Friday, March 22, 2013

Teen Mom

Hey 15 year old, remember this time last year that your mom was yelling at you to wake up and get ready before you missed the bus?
Remember her making your breakfast while you were snotty acting and taking too much time to do your makeup? 
 Remember her telling you to do your best and that she knew you would have a great life if you applied yourself? 
All you could do was grumble about how school shouldn't start so early and how she pissed you off by waking you up before the sun. 
Well, how does it feel now to be where you are? Waking up every two hours because YOUR child is crying? 
 Being forced to watch your friends board the bus that not long ago you didn't want to ride, while you are standing at the window with your baby?
 And you look down at her, your way out of going to school, and you realize how much harder this cop out is. 
 And although you would never label her a mistake, you still know in your heart that you certainly made the wrong decision.
 And you whisper in her ear, where your own mother can't hear lest she be right, "You are going to BE something some day..."

Thursday, March 14, 2013

Enjoy Spanking?

Just to be clear, right from the start, I AM an advocate for spanking a child.  Now, you already have your hackles up I am sure, so go ahead and be mad if you want and stop reading.  I got a few very well deserved whacks when I was a kid and THANK GOODNESS for that!  I can tell you, I was a wild and mouthy child, and had I not gotten put in my place when I stepped over bounds, I could very well be an evil woman right now.  We all have it in us, and each one of us needs to be lead in a way that keeps us on the straight and narrow.  I was the "she needs a spanking" type, and my older sis was a "she needs a talking to" type.  Our parents knew it, and they did their job right.  I am that kind of parent.  The rule in our house? 

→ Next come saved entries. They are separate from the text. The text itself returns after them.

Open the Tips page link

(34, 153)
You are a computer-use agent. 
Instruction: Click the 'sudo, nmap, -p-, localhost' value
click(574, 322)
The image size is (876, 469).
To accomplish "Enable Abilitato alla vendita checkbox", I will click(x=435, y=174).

"If you intentionally put yourself or someone else in danger, you deserve a spanking."  I can't think of any other instance where it is really needed in our home. 

Oh, there are plenty other times I WANT to give them out, trust me.  But I always have that 'stop and think' moment. 
1) Am I striking out because they made me angry?
2) Am I controlling my anger or allowing them to control it?
3) Does hitting them make me feel better or make them listen?
4) Is there compliance with this punishment or is there a better/calmer way to handle it?
5) If hitting because they made me angry is okay, why can't we do this to strangers?  (If you responded 'because my kids are mine', well, they aren't property)
6) Are they staring at you open mouthed, wide eyed, and with their hands up to protect themselves?  THEN SPANKING IS NOT OKAY.

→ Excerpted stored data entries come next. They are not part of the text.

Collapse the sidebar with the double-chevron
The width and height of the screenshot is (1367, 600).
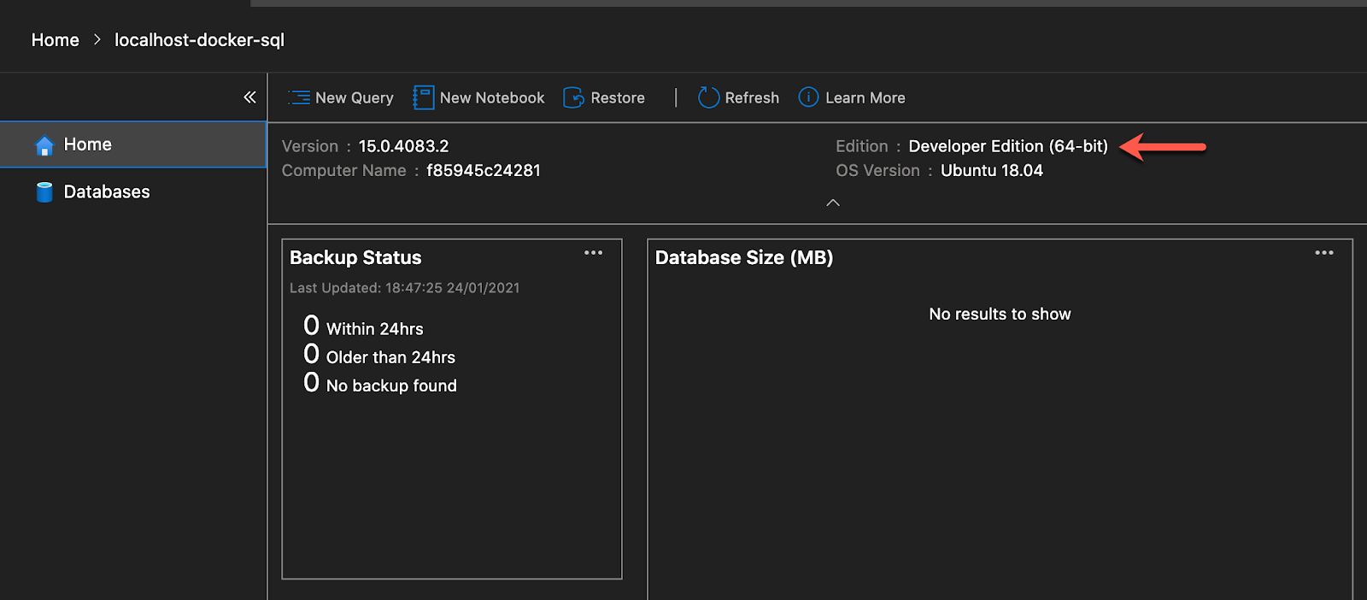tap(249, 97)
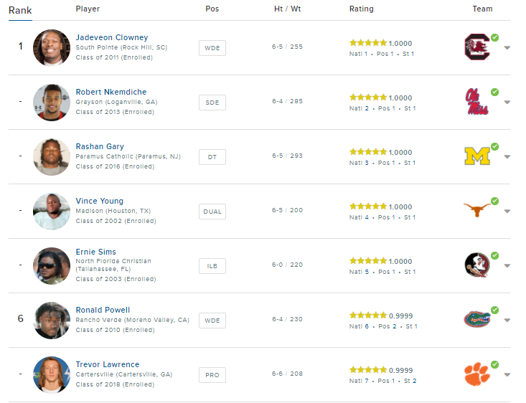Open Trevor Lawrence's player profile link
Image resolution: width=526 pixels, height=403 pixels.
(x=108, y=364)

If you have gone through the first three, more than likely you have calmed down and told them to get out of your sight.  They stomped up the stairs to their room and slammed their door.  In actuality they are relieved and wait for you to come up and talk while handing out a reasonable punishment they will be thankful to receive rather than what was coming. 

I had a nurse tell me that 'more discipline' for my autistic son (before diagnoses) would help greatly, and she made a swing motion with her hand.  Although I agree that a firmer hand is needed for him, he really doesn't care if you hit him.  Pain ends in minutes.  He will continue with what he was doing before he was hit, because he was not given a reason NOT to. 

So parents, you know your kids, you know your self.  You know if you are feeling a bit guilty reading this then you are one that needs to lengthen your fuse and find other ways to manage. 

As for that lady in the Walmart parking lot who hit her kid for falling behind on the walk to the door?  You should have taken his hand and walked with him in the beginning, rather than grab his hand to hold him still so you could hit him, then let go and expect him to keep up again.  You, ma'am, are an ass and obviously enjoy spanking.